Text excerpt —
※ ※ ※
- Born: Zelma Cleota Hurst February 29, 1920 Colby, Kansas, U.S.
- Died: May 20, 2008 (aged 88) Topeka, Kansas, U.S.
- Occupation: Activist
- Known for: Last surviving plaintiff in Brown v. Board of Education
- Spouse: Andrew Henderson ​ ​(m. 1943; died 1971)​
- Children: 2

= Zelma Henderson =

American activist (1920–2008)

Zelma Henderson (February 29, 1920 – May 20, 2008) was the last surviving plaintiff in the 1954 landmark federal school desegregation case, Brown v. Board of Education. The case outlawed segregation nationwide in all of the United States' public schools. The ruling served as a harbinger of the American Civil Rights Movement and paved the way for the Civil Rights Act of 1964, which outlawed segregation in all public facilities.
※ ※ ※
Information supplied —

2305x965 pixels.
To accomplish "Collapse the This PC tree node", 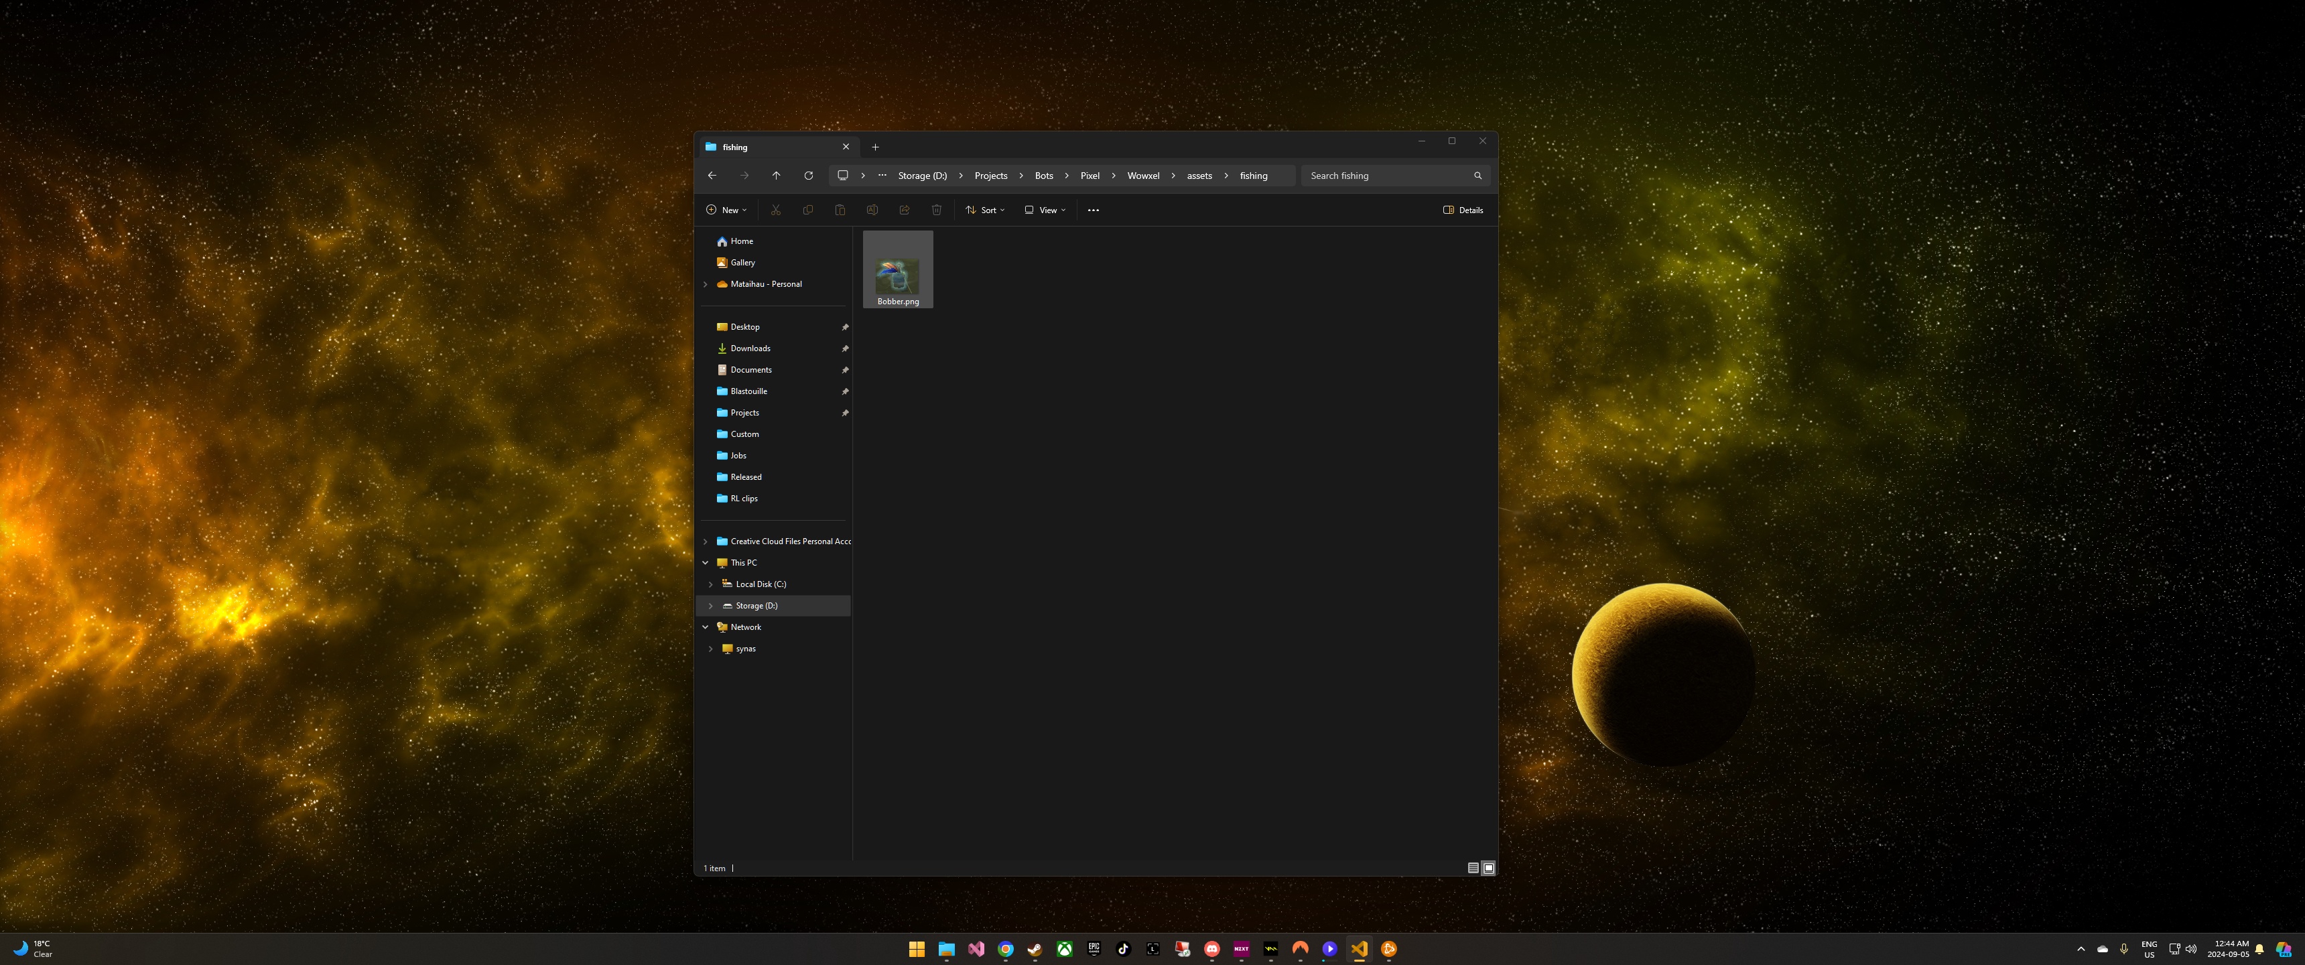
※ ※ ※
Problems —
1 – Decide whether each statement below agrees with the biography of Zelma Henderson. Answer yes or no for each, and quote the words from the biography that settle it.
(a) Zelma Henderson was born in Topeka, Kansas.
(b) The Brown v. Board of Education case outlawed segregation in all of the nation's public schools.
(c) The Civil Rights Act of 1964 outlawed segregation in all public facilities.
2 – According to the biography of Zelma Henderson, in what year did she marry Andrew Henderson?
3 – Write a continuation of the biography of Zelma Henderson, starting after its last sentence.

Replies —
1 –
(a) No: "Born: Zelma Cleota Hurst February 29, 1920 Colby, Kansas, U.S."
(b) Yes: "The case outlawed segregation nationwide in all of the United States' public schools."
(c) Yes: "the Civil Rights Act of 1964, which outlawed segregation in all public facilities."

2 – She married Andrew Henderson in 1943.

3 –
==Early life==
Henderson was born as Zelma Cleota Hurst in Colby, Kansas, on February 29, 1920. Her family, the Hursts, were one of only two African American families living in Colby at the time. Her parents grew wheat and raised cattle for a living. The family moved to Oakley, Kansas, when she was still young.

Kansas state law at the time permitted that elementary schools in towns with a population of 15,000 or more could be racially segregated. However, the law did not apply to either Colby or Oakley, since both towns had populations of under 15,000 people. As a result, Henderson attended integrated elementary schools in both towns alongside both black and white children. The law did not apply to Kansas middle schools or high schools, which were integrated throughout the state.

==Brown v. Board of Education==
Hurst encountered much more blatant discrimination and segregation when she moved to the city of Topeka, Kansas, in 1940. She studied to become a cosmetologist at a segregated school, the Kansas Vocational School. She was known to be a very good typist, but could not find a clerical position in the city due to her race. She was instead offered domestic work, such as a housekeeper or maid.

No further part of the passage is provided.